The report didn’t specify which Israeli sites were targeted and according to a spokesperson for Israel’s National Cyber Authority, the government was not aware of any “substantial” damage to Israeli sites from the attacks. But the report did discuss the methods used by the hackers.

“Picture the following reconstruction based on one attack,” the report said. “An employee in an Israeli government research facility receives and opens a highly targeted phishing email. A pornographic movie starts to play on his screen, which he hurriedly closes before any of his colleagues notice. He then thinks nothing more of the event.

“Minutes later, an attacker from somewhere in the Gaza Strip in Palestine gets notified that a new victim’s system has been successfully infected,” the report continues. “The attacker then proceeds to exfiltrate a package containing all of the interesting documents from the newly infected system.”

One reason the hackers were able to succeed, the report said, was because they did not launch their attacks from Gaza; most Israeli Internet service providers, and certainly government agencies, ban connections on their networks to and from any computer communications with Gaza, for fear of exactly this scenario. The attacks, said Trend Micro, originated in Germany, which is not on an Israeli ISP “ban list.”

To “tempt” recipients to open the targeted e-mail – part of the “phishing” scam, in which hackers craft a message that recipients will find too interesting or important not to read – and its virus-bearing attachment, the Gaza hackers used two pieces of “bait”: a short pornographic video, or a file bearing the logo of communications app Skype, indicating that it was a message for the recipient.

The use of pornography in the attack, said Trend Micro, was a touch of genius. The attack “was unusual in that it had a pornographic component in hopes of taking user focus away from the infection or the fact that something strange is happening. It targeted professionals who might be receiving very inappropriate content at work and so would hesitate to report the incident. These victims’ failure to act on the threat could have then allowed the main malware to remain undiscovered. The attackers used a distinct and likely successful strategy previously unseen when it came to avoiding incident response team investigations.”
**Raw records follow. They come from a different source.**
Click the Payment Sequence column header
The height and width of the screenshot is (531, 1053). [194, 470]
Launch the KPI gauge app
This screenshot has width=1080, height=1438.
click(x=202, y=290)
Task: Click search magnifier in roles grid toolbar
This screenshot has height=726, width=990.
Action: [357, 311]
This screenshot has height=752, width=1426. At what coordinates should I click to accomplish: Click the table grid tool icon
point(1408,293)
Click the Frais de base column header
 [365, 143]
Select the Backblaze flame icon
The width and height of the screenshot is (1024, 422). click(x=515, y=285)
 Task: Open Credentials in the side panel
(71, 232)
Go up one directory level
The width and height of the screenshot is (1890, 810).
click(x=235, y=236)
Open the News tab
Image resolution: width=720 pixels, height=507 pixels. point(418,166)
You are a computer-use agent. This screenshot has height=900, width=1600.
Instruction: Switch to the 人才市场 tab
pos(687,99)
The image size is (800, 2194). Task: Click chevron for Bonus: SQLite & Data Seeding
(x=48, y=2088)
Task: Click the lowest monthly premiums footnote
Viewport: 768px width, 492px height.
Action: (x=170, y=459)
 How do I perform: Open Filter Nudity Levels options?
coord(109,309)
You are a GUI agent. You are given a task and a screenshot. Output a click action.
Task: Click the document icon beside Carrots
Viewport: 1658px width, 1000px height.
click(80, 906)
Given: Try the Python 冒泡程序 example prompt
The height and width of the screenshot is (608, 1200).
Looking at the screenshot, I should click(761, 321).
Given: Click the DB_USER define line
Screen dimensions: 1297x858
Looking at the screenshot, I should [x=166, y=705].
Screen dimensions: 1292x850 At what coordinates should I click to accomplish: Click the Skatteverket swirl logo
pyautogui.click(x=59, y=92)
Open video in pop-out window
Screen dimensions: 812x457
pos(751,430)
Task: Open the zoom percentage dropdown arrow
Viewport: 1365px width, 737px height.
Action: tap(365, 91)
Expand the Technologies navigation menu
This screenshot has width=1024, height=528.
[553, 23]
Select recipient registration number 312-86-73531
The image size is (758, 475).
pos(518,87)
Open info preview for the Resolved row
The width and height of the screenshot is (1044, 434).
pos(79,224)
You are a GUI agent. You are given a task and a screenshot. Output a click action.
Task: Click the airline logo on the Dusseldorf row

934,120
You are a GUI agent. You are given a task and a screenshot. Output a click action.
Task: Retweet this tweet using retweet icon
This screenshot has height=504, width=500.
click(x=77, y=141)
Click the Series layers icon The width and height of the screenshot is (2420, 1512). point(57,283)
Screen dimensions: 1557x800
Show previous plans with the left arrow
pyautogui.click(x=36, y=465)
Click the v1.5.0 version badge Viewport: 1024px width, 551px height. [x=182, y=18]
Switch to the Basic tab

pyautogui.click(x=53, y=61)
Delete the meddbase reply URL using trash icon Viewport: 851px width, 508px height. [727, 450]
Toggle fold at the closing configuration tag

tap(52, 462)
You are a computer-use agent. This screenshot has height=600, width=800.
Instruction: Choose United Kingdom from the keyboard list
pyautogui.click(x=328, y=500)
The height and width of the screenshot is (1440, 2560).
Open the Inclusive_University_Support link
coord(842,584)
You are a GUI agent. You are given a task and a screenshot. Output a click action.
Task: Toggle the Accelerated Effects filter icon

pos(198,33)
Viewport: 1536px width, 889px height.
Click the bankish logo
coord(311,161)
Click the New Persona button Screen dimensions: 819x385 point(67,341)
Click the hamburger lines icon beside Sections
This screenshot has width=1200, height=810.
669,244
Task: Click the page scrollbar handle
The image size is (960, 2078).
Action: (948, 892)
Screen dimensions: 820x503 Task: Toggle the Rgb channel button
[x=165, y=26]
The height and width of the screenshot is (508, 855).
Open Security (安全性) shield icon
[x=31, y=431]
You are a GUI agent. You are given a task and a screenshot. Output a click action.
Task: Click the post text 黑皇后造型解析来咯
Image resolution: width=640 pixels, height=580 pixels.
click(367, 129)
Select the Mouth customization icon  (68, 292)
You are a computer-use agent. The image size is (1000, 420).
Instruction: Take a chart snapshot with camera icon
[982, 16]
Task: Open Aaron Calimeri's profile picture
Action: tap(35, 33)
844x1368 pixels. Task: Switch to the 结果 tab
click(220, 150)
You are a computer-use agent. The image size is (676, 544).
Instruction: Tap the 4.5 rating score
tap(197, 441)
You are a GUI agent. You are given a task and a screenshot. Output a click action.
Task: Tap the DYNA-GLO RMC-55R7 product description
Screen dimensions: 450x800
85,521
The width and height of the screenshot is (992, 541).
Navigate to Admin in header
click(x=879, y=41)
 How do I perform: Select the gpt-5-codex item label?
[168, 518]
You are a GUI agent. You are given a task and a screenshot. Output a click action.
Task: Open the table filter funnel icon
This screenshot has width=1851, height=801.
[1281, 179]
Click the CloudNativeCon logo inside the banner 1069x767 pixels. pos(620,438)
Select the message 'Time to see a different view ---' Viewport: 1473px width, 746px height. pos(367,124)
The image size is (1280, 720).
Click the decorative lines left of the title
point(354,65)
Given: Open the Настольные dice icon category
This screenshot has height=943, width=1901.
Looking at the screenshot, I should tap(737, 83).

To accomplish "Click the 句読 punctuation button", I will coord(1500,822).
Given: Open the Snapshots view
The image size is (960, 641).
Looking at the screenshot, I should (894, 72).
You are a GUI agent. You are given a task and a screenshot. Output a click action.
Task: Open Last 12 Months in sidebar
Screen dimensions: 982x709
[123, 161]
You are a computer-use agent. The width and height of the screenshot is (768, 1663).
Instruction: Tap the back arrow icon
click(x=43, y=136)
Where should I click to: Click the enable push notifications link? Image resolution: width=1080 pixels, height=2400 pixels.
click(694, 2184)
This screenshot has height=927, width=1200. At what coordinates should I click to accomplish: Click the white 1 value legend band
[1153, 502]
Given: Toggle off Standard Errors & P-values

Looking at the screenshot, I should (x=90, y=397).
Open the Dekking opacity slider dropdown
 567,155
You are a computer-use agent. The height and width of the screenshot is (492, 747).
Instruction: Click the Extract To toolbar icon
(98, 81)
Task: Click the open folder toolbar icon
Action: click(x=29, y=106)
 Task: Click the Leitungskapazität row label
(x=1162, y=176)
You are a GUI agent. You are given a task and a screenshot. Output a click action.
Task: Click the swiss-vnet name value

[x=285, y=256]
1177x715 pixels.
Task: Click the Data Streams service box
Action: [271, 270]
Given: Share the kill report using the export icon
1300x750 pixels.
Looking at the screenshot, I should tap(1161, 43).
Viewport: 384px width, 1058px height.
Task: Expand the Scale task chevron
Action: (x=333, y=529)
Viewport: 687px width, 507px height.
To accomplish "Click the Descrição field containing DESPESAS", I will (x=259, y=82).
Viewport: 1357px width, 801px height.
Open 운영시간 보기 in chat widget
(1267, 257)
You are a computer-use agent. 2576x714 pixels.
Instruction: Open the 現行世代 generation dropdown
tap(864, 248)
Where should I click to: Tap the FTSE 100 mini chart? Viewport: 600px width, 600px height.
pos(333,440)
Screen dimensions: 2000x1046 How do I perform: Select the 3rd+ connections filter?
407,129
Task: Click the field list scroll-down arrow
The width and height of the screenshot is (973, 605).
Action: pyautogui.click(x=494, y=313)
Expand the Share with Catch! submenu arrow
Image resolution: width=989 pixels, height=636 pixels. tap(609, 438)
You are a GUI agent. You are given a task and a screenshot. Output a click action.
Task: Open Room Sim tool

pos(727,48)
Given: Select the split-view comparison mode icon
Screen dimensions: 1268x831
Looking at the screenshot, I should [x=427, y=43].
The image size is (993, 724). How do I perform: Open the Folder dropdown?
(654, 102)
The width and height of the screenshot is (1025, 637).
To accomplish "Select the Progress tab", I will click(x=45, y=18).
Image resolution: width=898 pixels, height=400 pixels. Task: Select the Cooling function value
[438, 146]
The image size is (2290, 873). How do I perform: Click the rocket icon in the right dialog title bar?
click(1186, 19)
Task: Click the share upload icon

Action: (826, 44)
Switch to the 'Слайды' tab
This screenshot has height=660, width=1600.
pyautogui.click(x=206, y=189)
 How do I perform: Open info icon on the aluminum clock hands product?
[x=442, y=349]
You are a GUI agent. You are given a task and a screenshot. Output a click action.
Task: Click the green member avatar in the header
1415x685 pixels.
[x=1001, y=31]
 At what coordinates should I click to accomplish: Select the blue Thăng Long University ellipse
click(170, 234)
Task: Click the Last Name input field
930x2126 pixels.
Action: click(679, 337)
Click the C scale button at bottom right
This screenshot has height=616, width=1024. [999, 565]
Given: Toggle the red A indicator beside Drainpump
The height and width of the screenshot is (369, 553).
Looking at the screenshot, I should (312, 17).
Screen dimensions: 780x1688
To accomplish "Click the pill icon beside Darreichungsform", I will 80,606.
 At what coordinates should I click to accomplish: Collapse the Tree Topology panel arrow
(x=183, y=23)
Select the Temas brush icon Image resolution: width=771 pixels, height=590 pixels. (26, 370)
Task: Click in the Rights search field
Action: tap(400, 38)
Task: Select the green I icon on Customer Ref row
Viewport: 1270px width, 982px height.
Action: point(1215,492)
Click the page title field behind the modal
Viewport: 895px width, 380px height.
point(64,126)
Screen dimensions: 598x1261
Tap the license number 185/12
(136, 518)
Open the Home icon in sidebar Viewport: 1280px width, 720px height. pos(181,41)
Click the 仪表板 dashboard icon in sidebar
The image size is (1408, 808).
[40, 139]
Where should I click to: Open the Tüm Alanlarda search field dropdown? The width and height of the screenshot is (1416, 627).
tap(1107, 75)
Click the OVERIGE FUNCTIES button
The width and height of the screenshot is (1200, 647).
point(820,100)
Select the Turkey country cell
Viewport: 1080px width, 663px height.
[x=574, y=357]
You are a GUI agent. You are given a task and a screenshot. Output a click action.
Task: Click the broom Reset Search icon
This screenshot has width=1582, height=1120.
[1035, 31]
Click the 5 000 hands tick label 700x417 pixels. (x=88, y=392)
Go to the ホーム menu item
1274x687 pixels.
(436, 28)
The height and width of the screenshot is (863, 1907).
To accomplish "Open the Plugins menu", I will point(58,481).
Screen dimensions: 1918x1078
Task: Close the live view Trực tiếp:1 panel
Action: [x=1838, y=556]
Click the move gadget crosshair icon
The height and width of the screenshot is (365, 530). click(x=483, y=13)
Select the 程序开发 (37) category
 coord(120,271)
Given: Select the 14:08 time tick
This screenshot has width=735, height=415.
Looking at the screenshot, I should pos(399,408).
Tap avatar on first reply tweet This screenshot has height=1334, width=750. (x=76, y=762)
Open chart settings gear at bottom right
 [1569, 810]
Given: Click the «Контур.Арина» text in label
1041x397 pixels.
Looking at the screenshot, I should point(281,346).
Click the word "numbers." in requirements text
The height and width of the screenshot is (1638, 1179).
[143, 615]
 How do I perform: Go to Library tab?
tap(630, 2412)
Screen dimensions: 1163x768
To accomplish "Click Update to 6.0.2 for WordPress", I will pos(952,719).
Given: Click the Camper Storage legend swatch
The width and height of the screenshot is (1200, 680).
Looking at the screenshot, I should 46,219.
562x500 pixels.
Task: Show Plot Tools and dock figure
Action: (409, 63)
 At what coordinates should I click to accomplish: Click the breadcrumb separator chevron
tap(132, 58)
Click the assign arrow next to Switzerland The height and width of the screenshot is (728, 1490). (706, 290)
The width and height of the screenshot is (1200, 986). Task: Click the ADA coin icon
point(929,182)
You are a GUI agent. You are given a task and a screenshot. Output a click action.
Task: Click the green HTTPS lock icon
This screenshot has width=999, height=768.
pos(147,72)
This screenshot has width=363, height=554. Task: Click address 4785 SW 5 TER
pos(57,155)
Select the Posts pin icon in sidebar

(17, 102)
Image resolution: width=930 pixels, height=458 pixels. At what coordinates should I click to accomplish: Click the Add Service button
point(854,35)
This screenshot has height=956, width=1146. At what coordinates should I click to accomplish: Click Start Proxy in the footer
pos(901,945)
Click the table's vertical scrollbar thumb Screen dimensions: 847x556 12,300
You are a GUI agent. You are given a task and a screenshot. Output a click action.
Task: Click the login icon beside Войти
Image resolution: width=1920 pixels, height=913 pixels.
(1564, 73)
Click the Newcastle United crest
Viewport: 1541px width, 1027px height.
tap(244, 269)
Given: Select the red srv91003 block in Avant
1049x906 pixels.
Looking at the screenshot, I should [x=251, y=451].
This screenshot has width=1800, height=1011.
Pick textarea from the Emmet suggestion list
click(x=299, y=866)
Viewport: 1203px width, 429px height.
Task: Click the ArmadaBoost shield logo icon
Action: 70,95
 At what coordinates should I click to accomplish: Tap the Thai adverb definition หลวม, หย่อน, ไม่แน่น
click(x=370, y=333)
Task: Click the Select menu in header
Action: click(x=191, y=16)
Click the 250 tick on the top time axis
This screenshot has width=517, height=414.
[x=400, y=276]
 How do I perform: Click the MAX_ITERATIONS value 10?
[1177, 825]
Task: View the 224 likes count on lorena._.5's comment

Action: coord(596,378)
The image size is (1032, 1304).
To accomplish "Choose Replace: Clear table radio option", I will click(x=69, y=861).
The report names three specific individuals it says were behind the attacks – all three of them working in tech firms in Gaza, and all three listed as either registrars of the domains in Germany from which the attacks took place, or involved in a parallel attack that was launched from Gaza against Egyptian targets, called Operation Advtravel. That attack, said Trend Micro, was far smaller in scope, targeting only a few hundred laptop users in Egypt – but was launched from the same servers as the Israel attack.

Other than naming the three, the report does not attribute the attack to any specific group, but the sophistication of the attack could mean, Trend Micro said in a blog post on the attack, “that there may be an overarching organization or underground community that helps support Arab hackers fight back against perceived enemies of Islam. They may do this by helping set up infrastructures, suggest targets and so on. We predict that there will be an increase of such ‘Cyber Militia activity’ in the Arab world, where non-state actors fight against other organizations that would traditionally be considered enemies.”

The report follows by a day an announcement by the government that what has for the last three years been the National Cyber Bureau would now be “upgraded” to the National Cyber Authority. As an Authority, the organization would get more funding, and be given a greater role in working with government and private organizations in establishing cyber-security policy, the government said in a statement.

“The cyber field is a dynamic one,” Prime Minister Benjamin Netanyahu said of the decision. “We need professional agencies in this field, that are committed to this field that deal only with this field, and which constitute links to the other agencies that deal with this field, some partially and some fully. Israel is a cyber power. Our goal is to further develop our capabilities in this field which is essential to the security and future of Israel.”